Self-Representation, Public Defenders and Private Attorneys: What Is the Best Option for Your DUI Defense?

Interviewer: How about the entire case itself: the criminal side plus the administrative side? How would you advise someone who is saying I’m going to defend myself versus I’m going to just get a public defender versus hiring a private lawyer? What are the benefits and drawbacks to those scenarios?

Court: If you’re going to try and defend yourself, you’re asking for trouble because you’re basically relying on the prosecutor to just be really nice to you and give you a good deal for no other reason than that they feel bad for you or that they want to be fair. You cannot go to trial without knowing rules of evidence and procedural things you need to know to be an attorney. You just can’t do it.

Almost every question you might try to ask would be objected to. Any evidence you tried to offer could be objected to because you might try to offer it in the wrong way. Going to trial is not even an option.

Also, you don’t have the knowledge of what the common plea bargaining deals are. You don’t know what is a good DUI case versus what is a bad DUI case. You might not realize that a police officer has done something really wrong and you just don’t know that because you don’t have familiarity with DUI law.

As far as going with a public defender, in my opinion public defenders are good lawyers. In Utah, many of the public defenders are actually private attorneys as well. We have a contract system where public defender contracts are offered to private attorneys, so you might have an attorney that practices private law, but in one particular area of the state, and he also handles all the public defense cases in that court in front of that judge. That’s fine.

The problem with having a public defender doesn’t have anything to do with whether or not they are good lawyers.

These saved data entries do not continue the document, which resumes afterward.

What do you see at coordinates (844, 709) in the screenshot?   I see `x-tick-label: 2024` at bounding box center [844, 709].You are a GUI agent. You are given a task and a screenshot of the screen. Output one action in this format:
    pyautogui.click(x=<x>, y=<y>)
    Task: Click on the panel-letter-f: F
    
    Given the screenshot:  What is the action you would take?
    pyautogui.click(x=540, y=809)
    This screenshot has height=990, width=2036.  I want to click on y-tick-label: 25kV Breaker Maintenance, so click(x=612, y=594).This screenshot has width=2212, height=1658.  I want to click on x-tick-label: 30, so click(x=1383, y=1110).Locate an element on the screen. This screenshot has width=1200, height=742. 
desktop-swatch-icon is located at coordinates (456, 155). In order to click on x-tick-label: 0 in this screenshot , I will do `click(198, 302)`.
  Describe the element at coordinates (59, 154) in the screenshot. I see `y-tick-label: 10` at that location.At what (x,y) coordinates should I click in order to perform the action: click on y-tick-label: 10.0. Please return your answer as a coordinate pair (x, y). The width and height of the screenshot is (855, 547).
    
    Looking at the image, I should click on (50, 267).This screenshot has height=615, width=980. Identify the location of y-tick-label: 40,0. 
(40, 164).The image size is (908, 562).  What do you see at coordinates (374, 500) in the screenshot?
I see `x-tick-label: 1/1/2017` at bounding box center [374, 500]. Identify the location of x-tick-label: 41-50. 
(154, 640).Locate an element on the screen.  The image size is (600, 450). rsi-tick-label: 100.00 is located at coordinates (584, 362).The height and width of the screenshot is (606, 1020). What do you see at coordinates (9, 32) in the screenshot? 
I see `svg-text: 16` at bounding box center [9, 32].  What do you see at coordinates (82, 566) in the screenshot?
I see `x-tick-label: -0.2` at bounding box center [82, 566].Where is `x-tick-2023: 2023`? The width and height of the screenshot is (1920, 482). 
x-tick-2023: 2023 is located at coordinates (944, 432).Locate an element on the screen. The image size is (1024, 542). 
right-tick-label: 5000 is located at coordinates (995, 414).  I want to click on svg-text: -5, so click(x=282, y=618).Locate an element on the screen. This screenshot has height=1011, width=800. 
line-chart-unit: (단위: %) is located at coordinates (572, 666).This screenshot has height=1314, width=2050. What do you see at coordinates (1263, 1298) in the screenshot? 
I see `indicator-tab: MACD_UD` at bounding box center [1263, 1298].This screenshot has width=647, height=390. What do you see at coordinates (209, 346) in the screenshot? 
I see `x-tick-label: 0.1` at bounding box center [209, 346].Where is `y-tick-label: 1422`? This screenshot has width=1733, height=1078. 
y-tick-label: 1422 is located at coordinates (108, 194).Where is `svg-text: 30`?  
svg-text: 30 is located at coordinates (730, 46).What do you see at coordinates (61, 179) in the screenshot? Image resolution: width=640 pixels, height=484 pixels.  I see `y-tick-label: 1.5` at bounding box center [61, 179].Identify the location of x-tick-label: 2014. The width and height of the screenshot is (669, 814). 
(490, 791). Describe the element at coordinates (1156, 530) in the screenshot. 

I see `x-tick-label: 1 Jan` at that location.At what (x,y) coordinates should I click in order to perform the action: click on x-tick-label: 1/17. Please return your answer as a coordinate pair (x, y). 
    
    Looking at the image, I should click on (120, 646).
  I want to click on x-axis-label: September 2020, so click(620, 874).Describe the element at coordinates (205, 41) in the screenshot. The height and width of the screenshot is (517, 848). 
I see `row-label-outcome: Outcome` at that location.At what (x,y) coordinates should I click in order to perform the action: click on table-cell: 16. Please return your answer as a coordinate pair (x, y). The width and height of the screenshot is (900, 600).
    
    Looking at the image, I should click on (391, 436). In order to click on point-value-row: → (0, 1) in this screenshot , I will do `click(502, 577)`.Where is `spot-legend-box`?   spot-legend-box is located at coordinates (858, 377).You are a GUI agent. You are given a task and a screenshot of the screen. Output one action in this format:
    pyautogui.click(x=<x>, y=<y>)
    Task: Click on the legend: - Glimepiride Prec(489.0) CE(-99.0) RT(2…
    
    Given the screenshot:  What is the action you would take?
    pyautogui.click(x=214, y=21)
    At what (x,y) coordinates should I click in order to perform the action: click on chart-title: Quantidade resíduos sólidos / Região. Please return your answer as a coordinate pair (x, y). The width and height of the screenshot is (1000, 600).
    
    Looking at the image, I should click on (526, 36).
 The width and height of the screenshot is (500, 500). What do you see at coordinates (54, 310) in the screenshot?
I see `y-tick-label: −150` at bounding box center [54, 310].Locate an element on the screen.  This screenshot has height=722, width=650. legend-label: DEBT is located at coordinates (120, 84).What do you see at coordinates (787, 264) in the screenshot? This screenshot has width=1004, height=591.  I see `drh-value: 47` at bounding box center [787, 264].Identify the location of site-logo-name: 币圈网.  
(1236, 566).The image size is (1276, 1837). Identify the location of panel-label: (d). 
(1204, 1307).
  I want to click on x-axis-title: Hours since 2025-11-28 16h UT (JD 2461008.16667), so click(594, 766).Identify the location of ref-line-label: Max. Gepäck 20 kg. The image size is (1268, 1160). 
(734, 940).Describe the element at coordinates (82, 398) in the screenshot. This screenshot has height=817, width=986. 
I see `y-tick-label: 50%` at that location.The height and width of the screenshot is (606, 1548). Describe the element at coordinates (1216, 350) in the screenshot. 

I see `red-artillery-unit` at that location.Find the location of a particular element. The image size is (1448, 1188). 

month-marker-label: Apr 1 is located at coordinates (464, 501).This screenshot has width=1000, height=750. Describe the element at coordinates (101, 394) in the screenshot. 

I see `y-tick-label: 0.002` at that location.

It’s that they don’t have the time to put into your case. They are literally swamped with dozens and dozens of cases. They might have 50 or 60 at a time.

They don’t have the time to talk to witnesses. They don’t have the time to interview police. They don’t have the time to visit the scene of the arrest and look over the documents that were submitted by the police. It’s really difficult for them to put in the time necessary to give you an effective defense.